Thu | Sep 29, 2016

Friendly fire

Published:Friday | March 5, 2010 | 12:00 AM
Peter Espeut is a sociologist and a Roman Catholic deacon.

According to Wikipedia, 'friendly fire' is an expression meaning gunfire from one's own side or allied forces, as opposed to gunfire coming from enemy forces. Friendly fire occurs when there was intent to do harm to the enemy, which causes injury to one's own side. A death resulting from a negligent discharge is not considered friendly fire, says Wikipedia.

On February 13,
The Gleaner
ran a story headlined 'Cops shot in friendly fire' and editorialised about the incident two days later. It is a bizarre story. A 16-year-old Clarendon girl was kidnapped - taken from a taxi on her way to school - and investigators from the Organised Crime Investigation Division (OCID) went to Clarendon to probe the crime. They set a trap to catch the kidnappers as they collected the ransom. Somehow - we have not yet been told a straight story - policemen based in Clarendon appeared on the scene and opened fire on the OCID policemen, wounding two of them. This is being referred to as 'friendly fire'.

Told nothing

What we were not told in this case is that the Clarendon policemen approached the OCID plainclothes policemen, were greeted with gunfire, and then returned the fire, after which men with gunshot wounds were found in bushes. What we have been told is - exactly nothing!

So who opened fire first? The rules of engagement governing use of force by the Jamaica Constabulary Force require that policemen not use more force than is necessary to apprehend suspects; this is why they have a standard press release claiming that 'the bad men fired first', for normally, they are not allowed to fire first. Clearly, in this Clarendon case a policeman fired first, shooting another policeman. Was the shooting justified? Remember that "negligent discharge is not considered friendly fire".

Last year, Jamaica's police shot and killed 145 Jamaicans, one of the highest rates of police killings in the world. Many more were shot and wounded. Were these shootings justified? What is the minister of national security doing about them?

Two months ago, on January 17,
The Gleaner
published a story headlined: 'Cop accidentally kills colleague'. The story begins "A policeman wept bitterly after realising he had fatally shot one of his colleagues in the busy downtown area of Montego Bay yesterday."

It continues: "Reports are that McFarlane, who has been on suspension from the Island Special Constabulary Force for the past year, tried to apprehend a pickpocket who had robbed a tourist at a restaurant on Harbour Street. It was while he was chasing the thief from Harbour Street on to St James Street that he fired a warning shot in the air from his licensed firearm. It is reported that the policeman, who was recently transferred to the tourism capital, saw what was happening and accosted McFarlane.

"Several shots were fired and McFarlane was shot in the chest and foot.

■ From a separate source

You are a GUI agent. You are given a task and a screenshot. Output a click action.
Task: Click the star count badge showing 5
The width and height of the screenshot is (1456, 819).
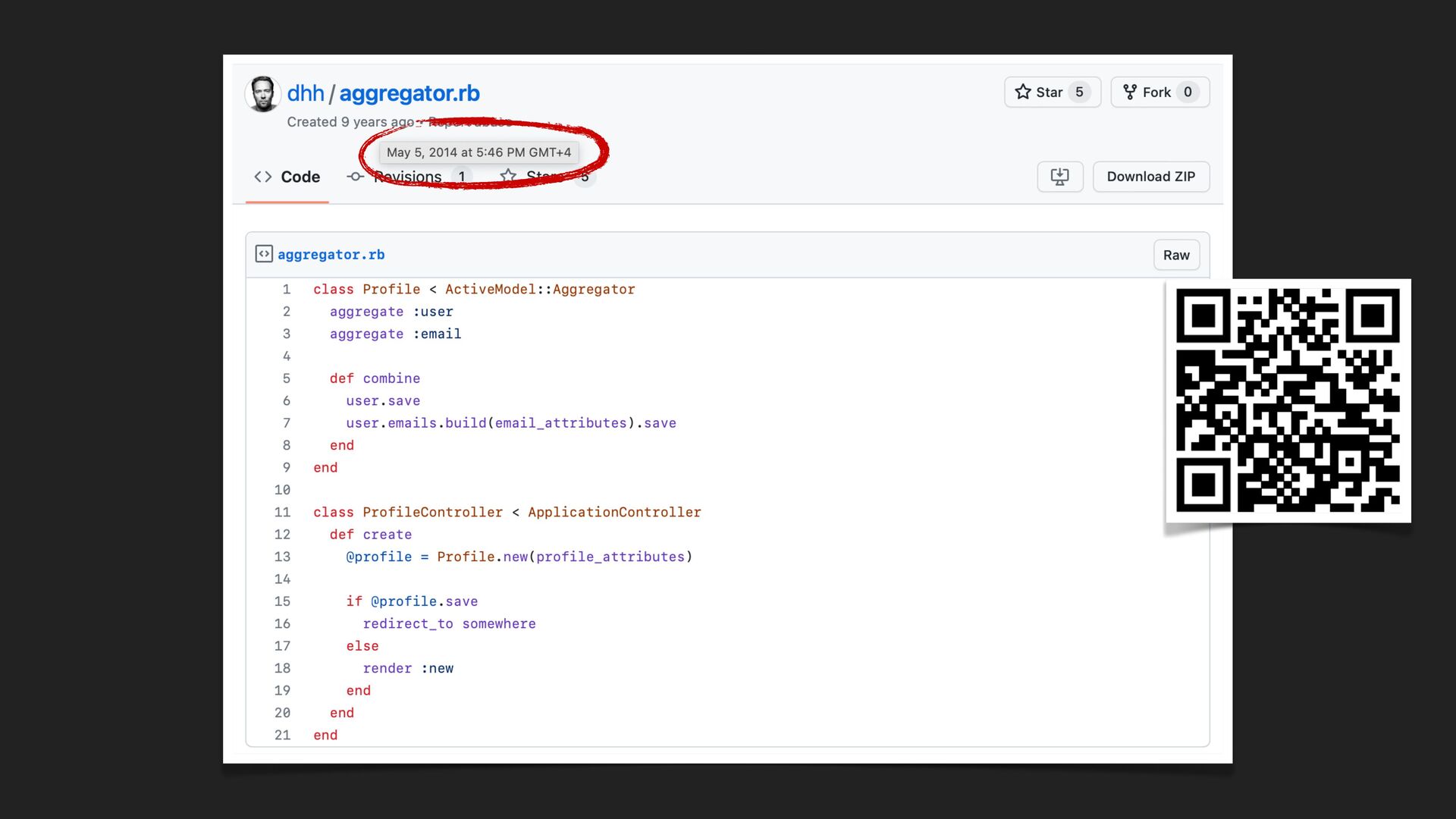[x=1079, y=92]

According to eyewitnesses, they heard when McFarlane identified himself as a member of the force. During the shooting along the busy thoroughfare, a Jamaica Union of Travellers Association operator, who was driving on St James Street, was grazed by a bullet that went through his bus, ricocheting into a store window. A blind man was also reportedly caught in the crossfire."

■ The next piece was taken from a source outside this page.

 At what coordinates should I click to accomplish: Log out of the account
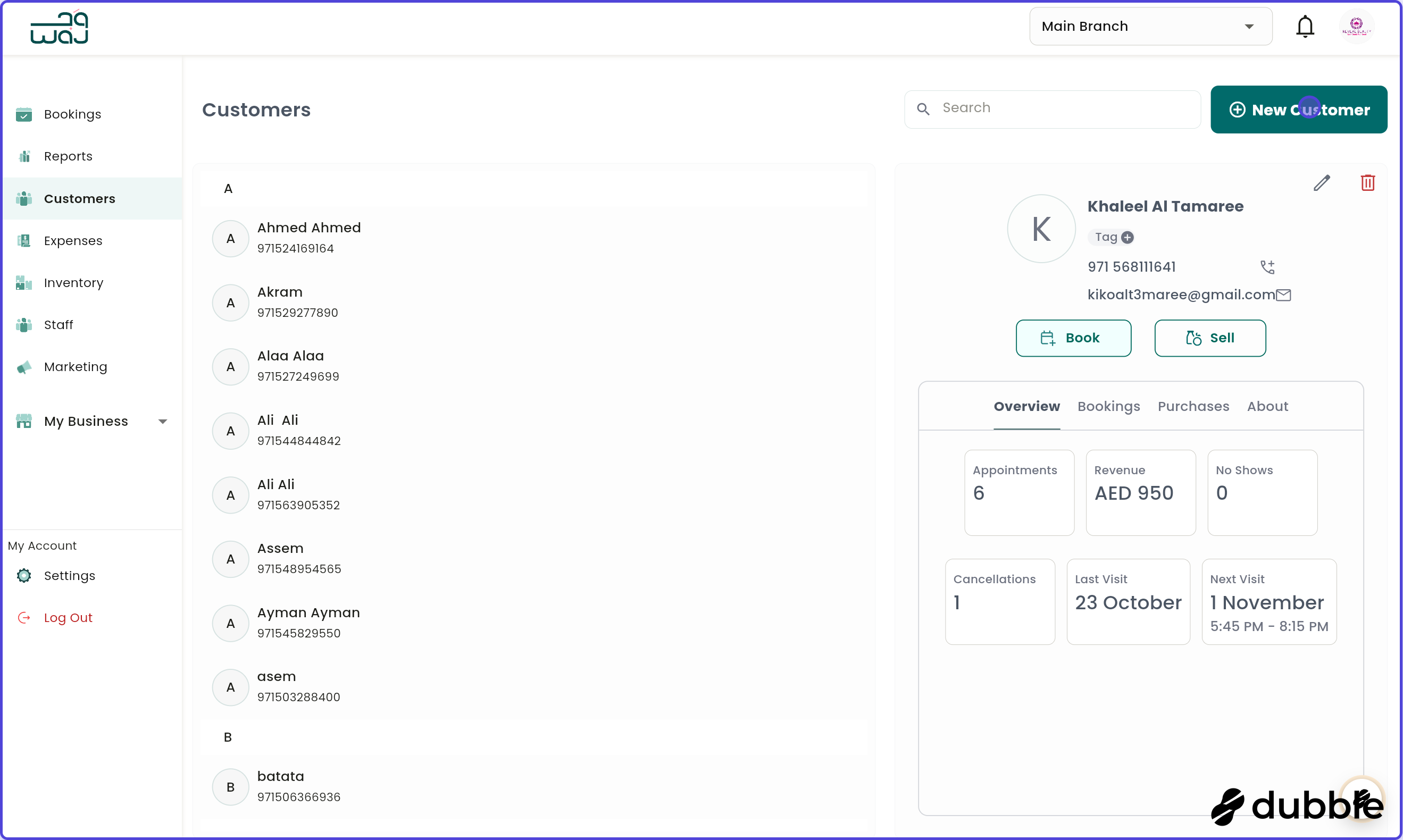tap(68, 618)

Is there anyone to weep bitterly for the blind man and the taxi operator who were casualties in this incident? Was this shooting of one policeman by another justified? Remember that "negligent discharge is not considered friendly fire". At this rate, the police will decimate their own ranks with 'friendly fire'.

No sympathy for bad men

The Police Federation accuses human-rights activists of sympathising with accused persons shot by the police, but showing no sympathy for policemen shot by 'bad men'. In the two cases above, I expected the Police Federation to come out in support of their members who were shot and wounded, or shot and killed by their colleagues, calling for their members to adhere to the rules of engagement.

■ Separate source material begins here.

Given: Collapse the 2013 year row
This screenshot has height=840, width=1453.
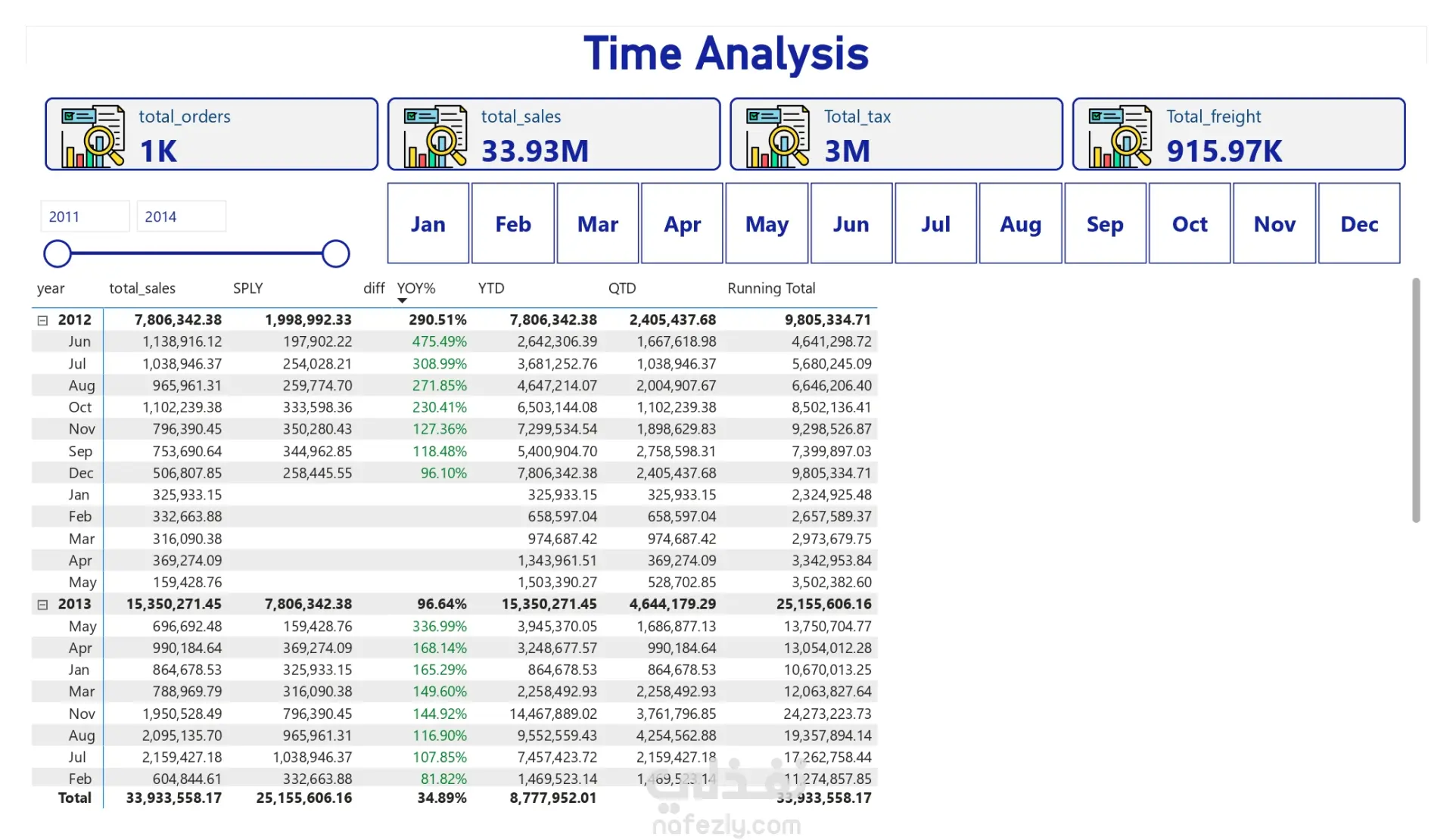Looking at the screenshot, I should tap(42, 605).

Why does the federation not condemn their members when they do wrong? If a policeman is charged for shooting and wounding or killing another policeman, I suppose the federation will pay for a lawyer to defend the accused policeman, while paying another to look out for the interests of the policeman who was shot. Schizophrenia!

In the meantime, who is going to rein in our out-of-control police force?

Peter Espeut is a sociologist and a Roman Catholic deacon.